From nucleus - winter 1999 - Open Letter [pp36-37]

Dear Brother in Christ,

Nothing could have prepared me for the day my trust was betrayed and my body violated. And nothing prepared you, my brother, for what happened to me afterwards. For months you watched helplessly as I walked in darkness. Now I have begun moving into the light again. In many ways God has healed me. But occasionally I catch you looking at me in puzzlement, startled by a burst of bitterness or insecurity. Please be patient with me. Listen to my story. Perhaps you will still love me.

The pain is easy to understand. I lost so much that day - innocence, fearlessness, faith in someone I trusted. I lost hope. For months sweaty hands and heavy breath haunted my sleepless nights. By daylight men filled the streets, the lecture theatre, the church - each one, forgive me, my brother - even you, a potential rapist.
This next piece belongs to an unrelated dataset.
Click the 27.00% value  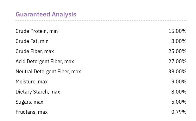pyautogui.click(x=177, y=61)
The shame is harder for you to grasp, and you have told me again and again that it is not my fault. But daily I face a barrage of voices you cannot hear. 'You must have done something to cause this. Surely you saw it coming. Slut! Naive fool! You asked for it.' I see it in the faces of everyone I meet - contempt or pity. It is hard to know which is more difficult to bear.

Through it all I wanted so much to glorify God. I prayed and read my Bible with intense zeal, but nothing seemed to work. I hated the man who attacked me, yet paradoxically I was not angry - it was as if my own failure gave him the right of abuse. The accusing voices never let up. 'You are not forgiving or joyful. Coward! Where is your peace?' This guilt overwhelmed all the others. When it came to the test I had failed my God. How I hated myself!

Letters, telephone calls and e-mails reminded me daily that I was loved. But somehow the message could not break through. I saw only the generosity and godliness of my friends and family, not my own worth. I scared you when I mentioned the buses and how easy it would be to escape the burden of guilt. Oddly it was not the thought of loved ones but the call of duty, 'the bus driver would be traumatised,' that kept my feet on the pavement.

My parents refused to let me sink, lining me up with doctor, counsellor, hospital and lots of prayer. At first I complied simply because I lacked the strength to refuse. What did it matter anyway?

But out of that despair the Lord lifted me. Slowly the clouds drew back and I saw the sun of righteousness rising with healing in its wings - just as he promised. In the light of that sun I now stand, and I know that it was the Lord who brought me out from under the yoke, because no one else could have done it.

How I rejoiced the day I first noticed the daffodils, the first time I laughed without bitterness, my first conversation with a man not crippled by fear. In so many ways I have been restored - but I still bear scars. The veneer of hardness and self-sufficiency is easy enough to see through, but do not despise me for it. At present it is necessary for self-protection and self-control. Trust will come slowly; right now it is inhibited by fear of betrayal. I still feel myself unworthy of respect - which explains the curious mixture of childish boasting and self-denigration.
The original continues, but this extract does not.